[Entries taken from a collection]
- - -

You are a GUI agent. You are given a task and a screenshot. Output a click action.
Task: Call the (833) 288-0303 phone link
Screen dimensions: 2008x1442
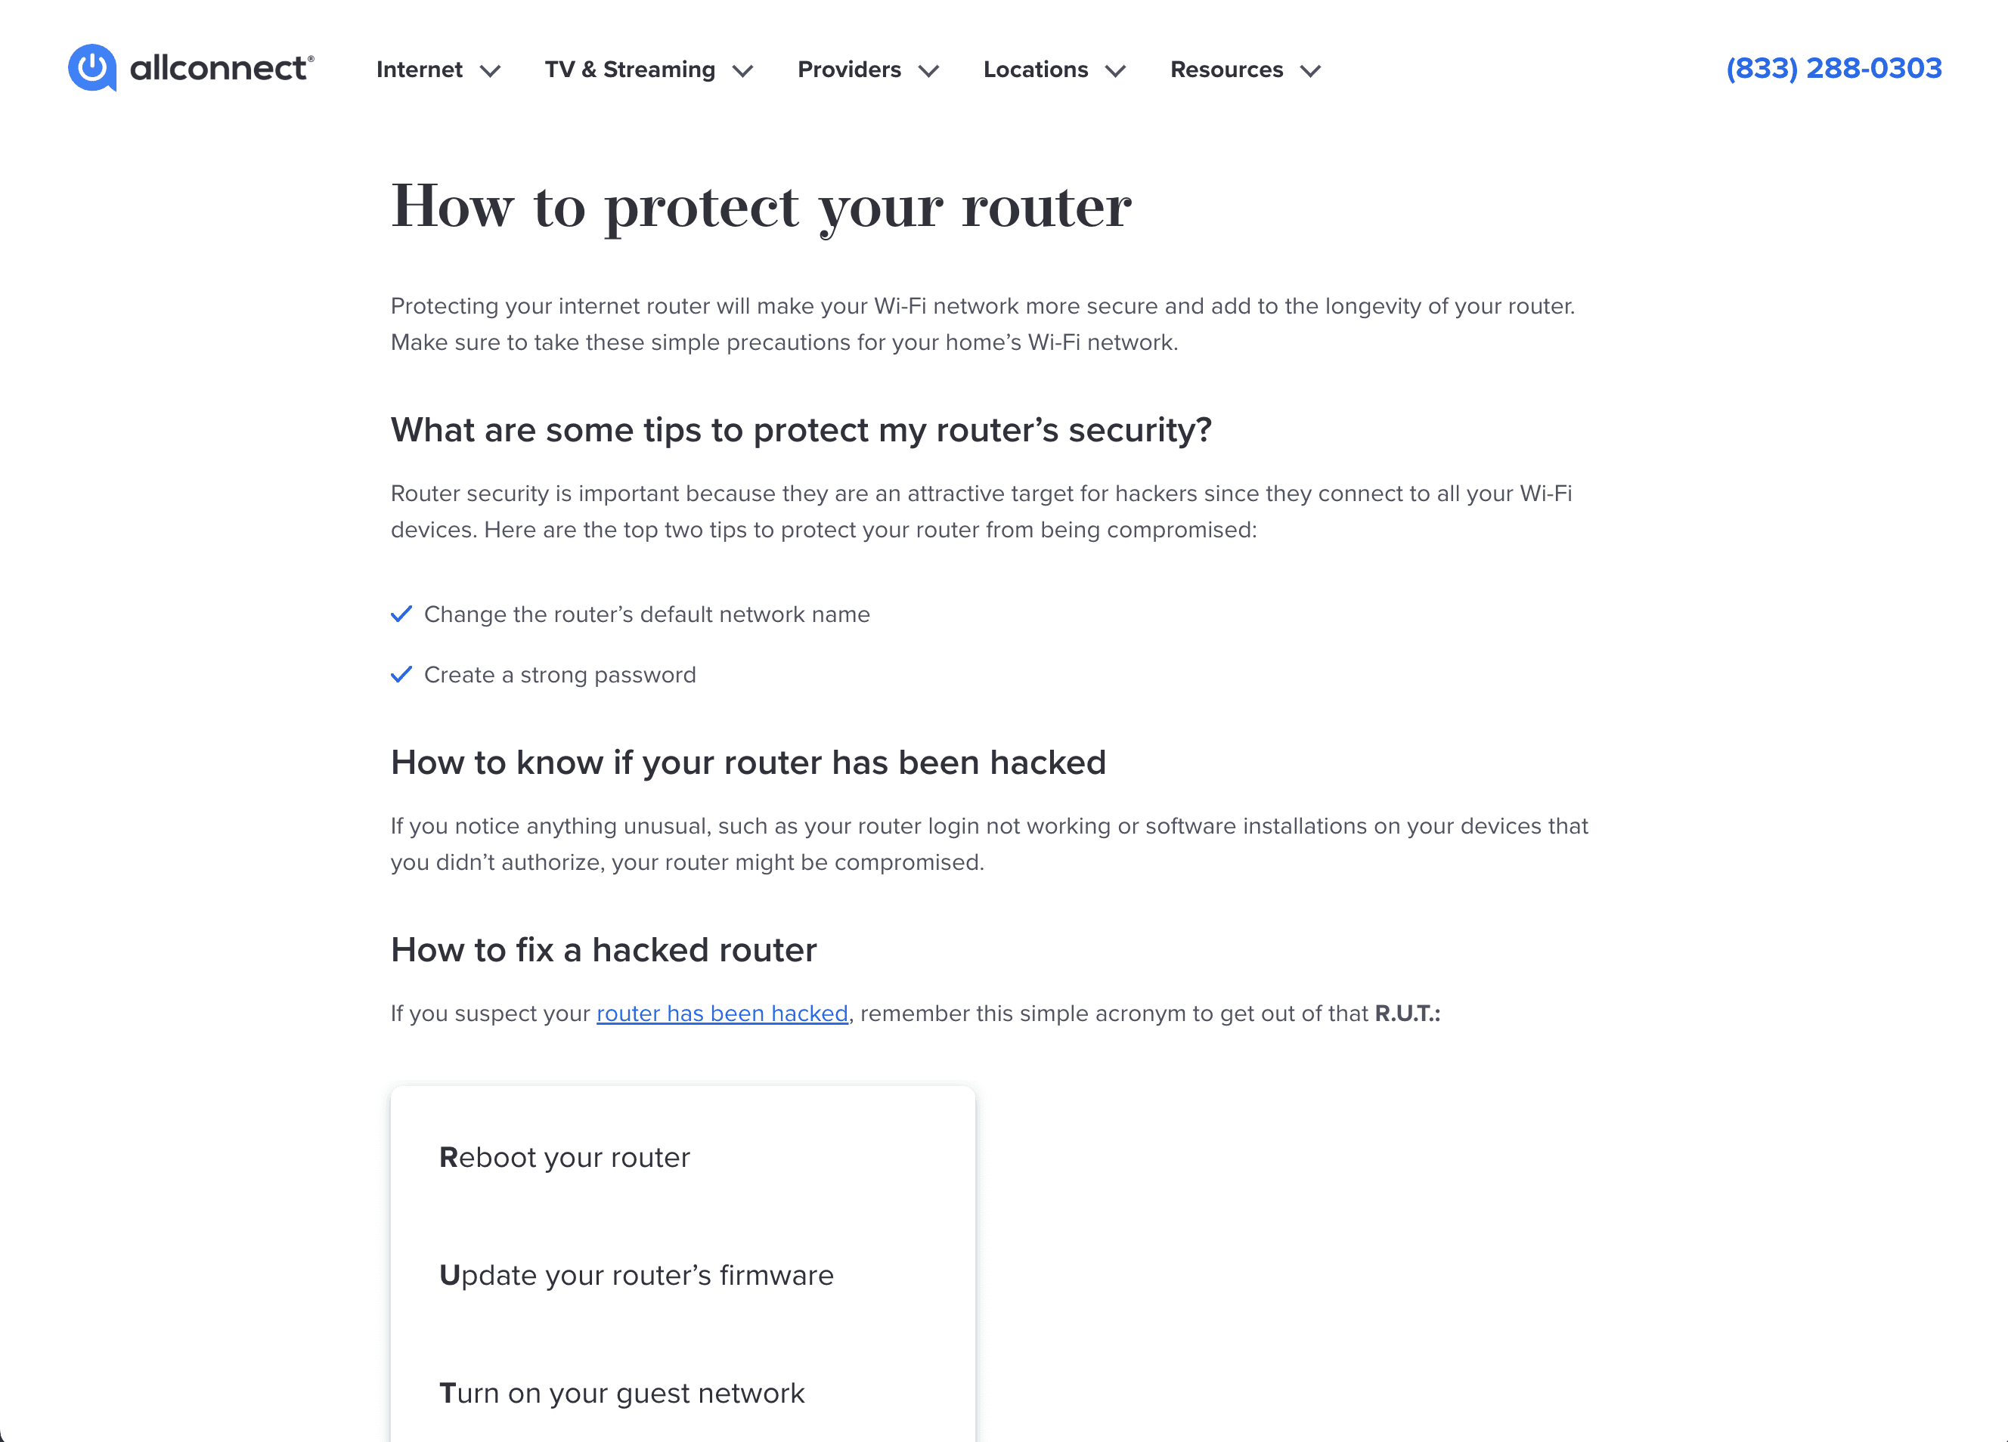[x=1832, y=68]
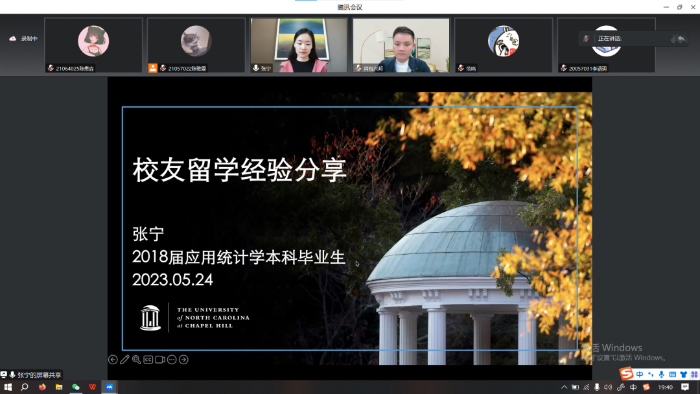The height and width of the screenshot is (394, 700).
Task: Open Firefox from the taskbar
Action: [x=42, y=388]
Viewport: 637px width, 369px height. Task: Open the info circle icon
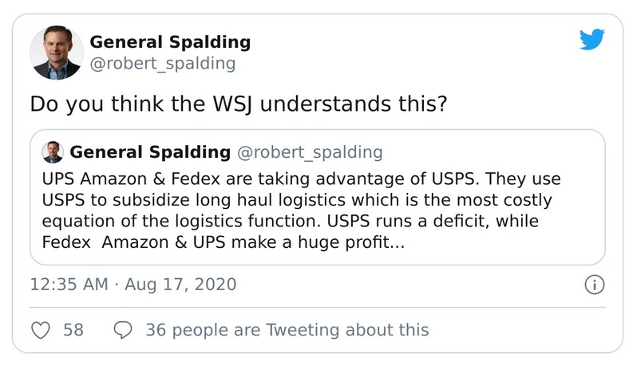(x=594, y=285)
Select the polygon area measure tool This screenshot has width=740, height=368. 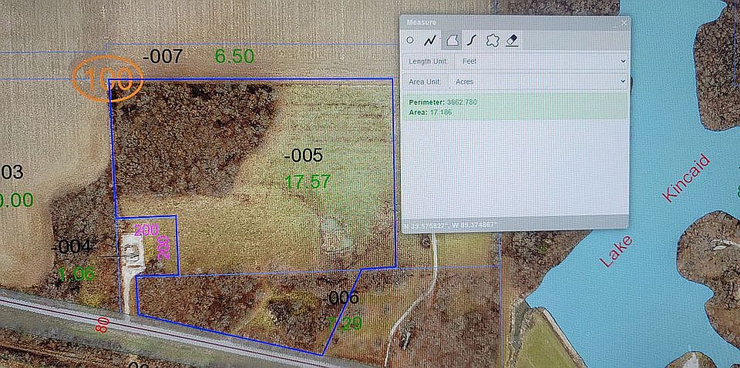(452, 41)
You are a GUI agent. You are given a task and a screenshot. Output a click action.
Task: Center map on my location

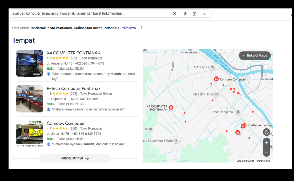click(x=266, y=132)
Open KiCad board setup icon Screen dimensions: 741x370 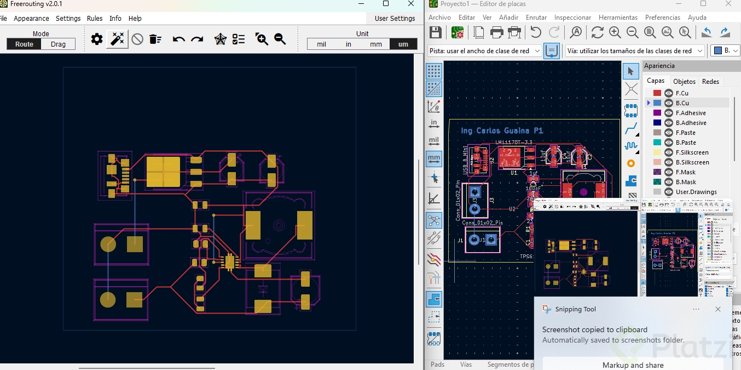pyautogui.click(x=458, y=32)
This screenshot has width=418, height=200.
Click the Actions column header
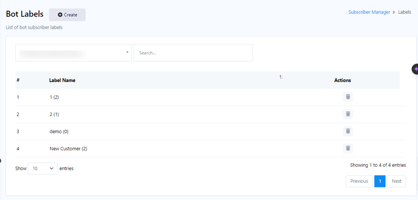coord(343,80)
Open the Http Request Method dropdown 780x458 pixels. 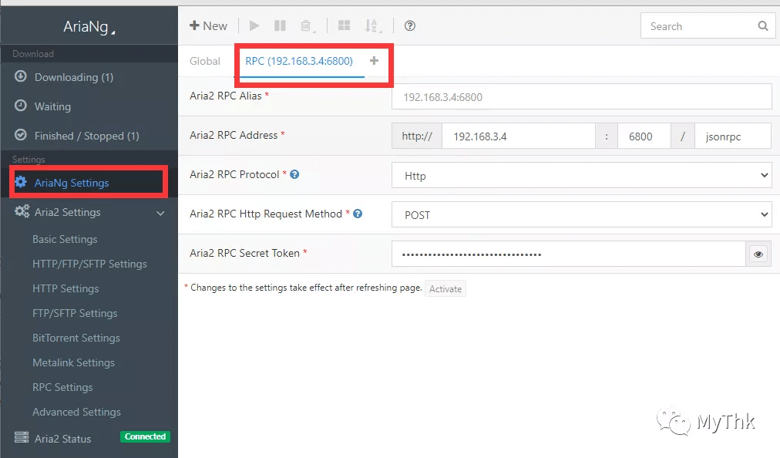click(581, 215)
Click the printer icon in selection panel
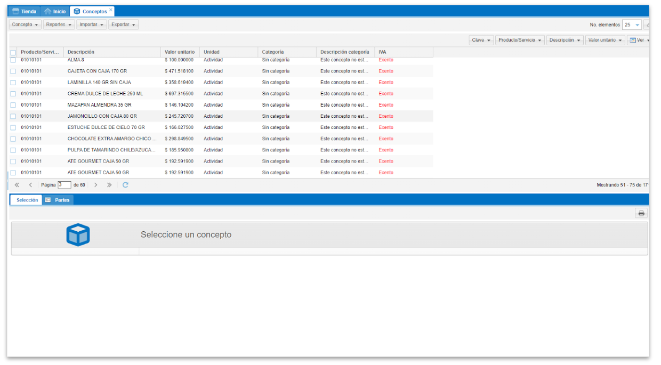This screenshot has height=365, width=661. tap(641, 213)
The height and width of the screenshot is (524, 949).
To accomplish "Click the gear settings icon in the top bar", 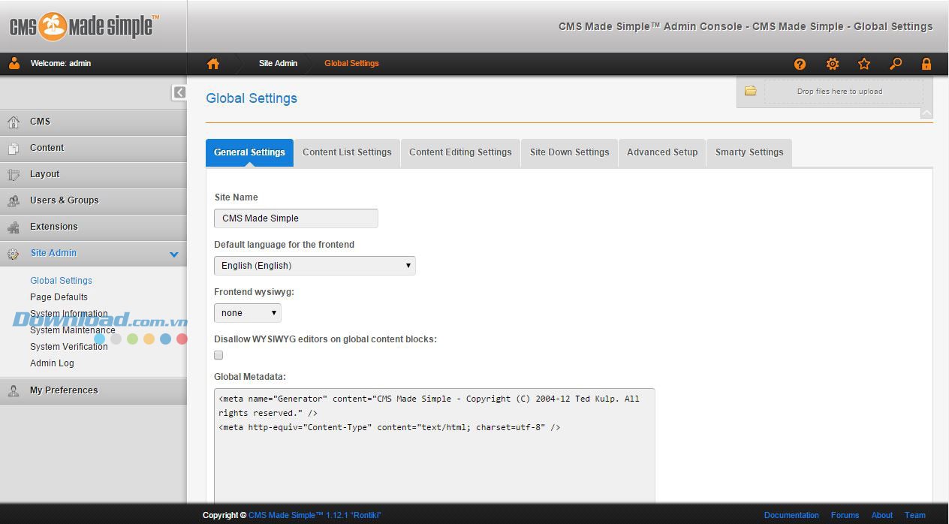I will 832,64.
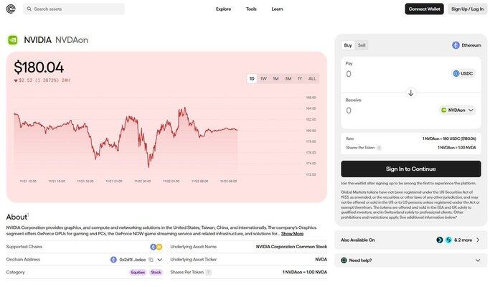Set the chart range to 1W
This screenshot has width=490, height=287.
click(263, 78)
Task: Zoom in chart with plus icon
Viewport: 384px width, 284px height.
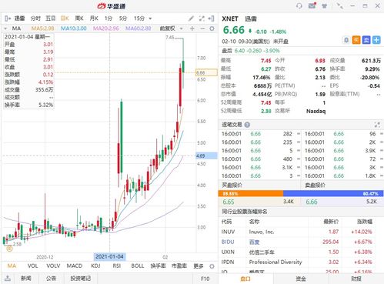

- - -

- WORK INSTRUCTIONS
Start at the line holding "Task: Zoom in chart with plus icon" and stop at the last line of the entries above. Repeat those lines exactly, pictures excluded.

- RESPONSE BOX
Task: Zoom in chart with plus icon
Viewport: 384px width, 284px height.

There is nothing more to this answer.